Start of EXCERPT TO READ

A Comparison Between Plastic Bottled Water & Tap Water
Are we truly paying for safer drinking water when we buy plastic bottled water as opposed to just drinking tap water? Let us take a deeper dive into this question. Because of the bottled water hype, some people are spending 10,000 times more per gallon for bottled water than for tap. Not to mention that it requires 1.63 liters of water to make a 1 liter plastic bottle. For drought ridden states like California, and Nevada, we cannot afford to waste our precious water. Other environmental implications are that these nonbiodegradable plastic bottles are clogging up our landfills by millions of tons.
Water Regulating Agencies
There are 2 drinking water regulating agencies in the United States, each serving different purposes. The US Evironmental Protection Agency (EPA) regulates the quality of tap water to ensure its safety for consumption. All water need to be treated for consumption to remove microorganisms, disinfectants, disinfection by products, inorganic and organic chemicals, radionuclides. Otherwise it would be unhealthy to drink.
The Food and Drug Administration (FDA) oversees the safety and accurate labeling of bottled water to assure that the labeling appropriately states the source of water. Additionally, the bottling process needs to meet FDA’s sanitary and treatment standards.

End of EXCERPT TO READ
Start of GIVEN INFORMATION

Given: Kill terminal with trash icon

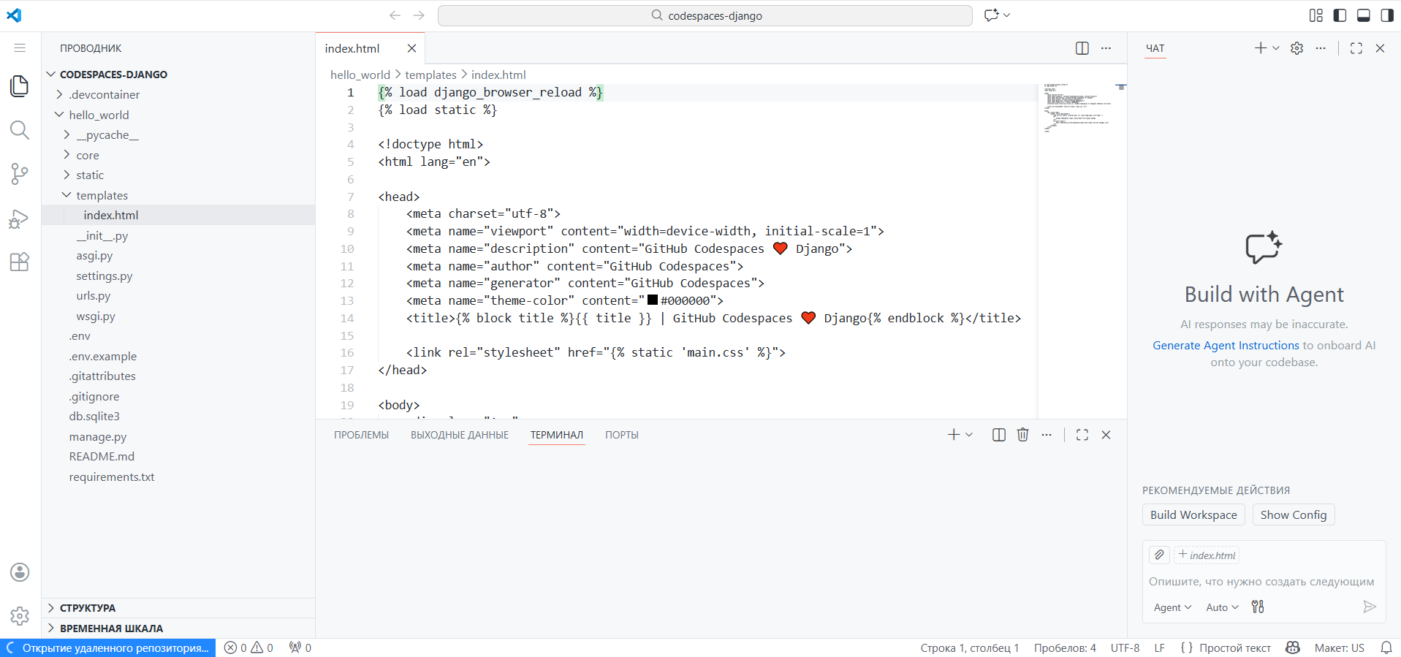Looking at the screenshot, I should pos(1022,435).
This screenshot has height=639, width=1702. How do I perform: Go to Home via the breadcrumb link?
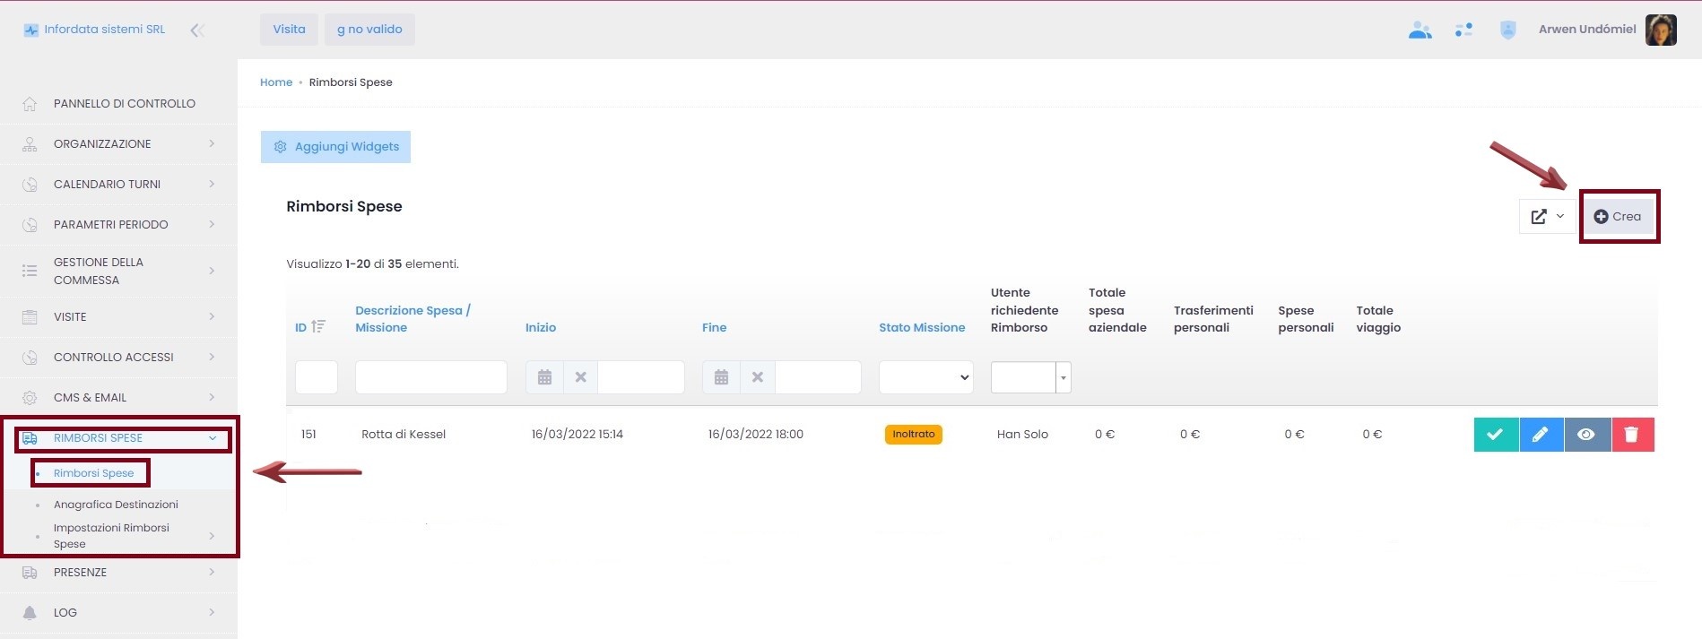coord(276,82)
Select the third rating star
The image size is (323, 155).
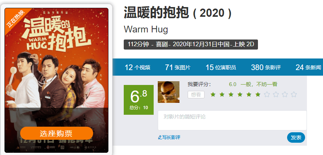point(231,94)
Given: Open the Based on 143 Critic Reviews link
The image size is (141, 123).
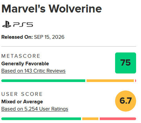Looking at the screenshot, I should 33,71.
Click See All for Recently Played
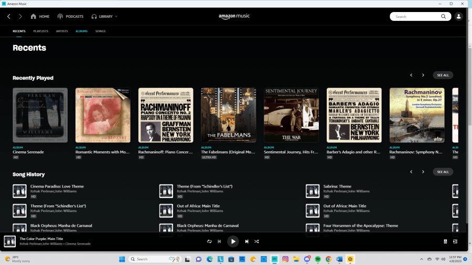The height and width of the screenshot is (265, 472). 443,75
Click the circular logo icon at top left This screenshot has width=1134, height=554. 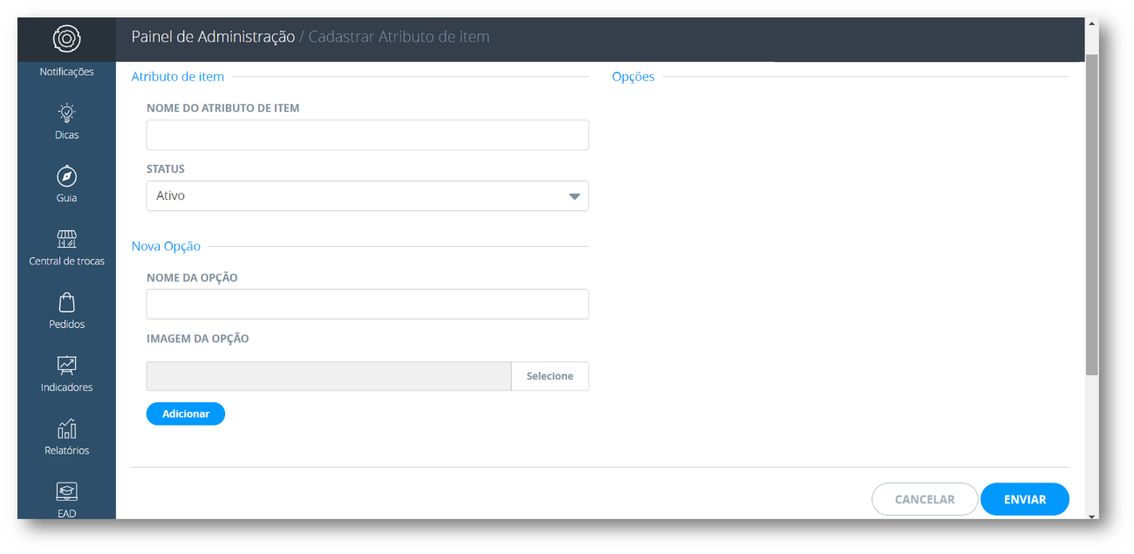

End of GIVEN INFORMATION

● WORK INSTRUCTION A
Answer these questions using the text comparing bottled and tap water.
(i) How much water does it take to make a 1 liter plastic bottle?
(ii) Which agency regulates the quality of tap water?
(iii) According to the FDA, what must bottled water labeling state?
● WORK INSTRUCTION B
Continue the text comparing bottled and tap water, starting right after its last sentence.

● YOUR RESPONSE A
(i) 1.63 liters.
(ii) The EPA.
(iii) The source of the water.

● YOUR RESPONSE B
Differentiation Between Tap and Bottled Water
- Each state is responsible for regulating its own bottling and selling of water. Unfortunately, only 1 in 5 states truly monitor this.
- The FDA does not require bottled water to be safer than tap.
- Most cities require tap water to be disinfected, and filtered to remove pathogens, and tested for cryptosporidium and giardia viruses (pathogens found in human and animal fecal waste). This is not a requirement of bottled water.
- Testing frequency for bacteria and organic matters are done at minimum 100 times per month for tap water, whereas it is performed once per week for bottled water.
- Because of lead pipes in old homes, the quantity of lead that can be in tap water to meet the EPA’s standards is about 1/3 more than required by the FDA for bottled water,
- About 25% of the bottled water source is from community or municipal water supplies (tap water), which may or may not be further treated
- The Natural Resources Defense Council (NRDC) found no assurance that bottled water is safer or cleaner than tap water in its 4 year study of the bottled water industry, and its safety standards.
- Recent studies suggest that phthalates have leached from the plastic of bottles and its caps into water that has been stored in bottles for 10 weeks. Phthalates can affect hormone and testosterone production.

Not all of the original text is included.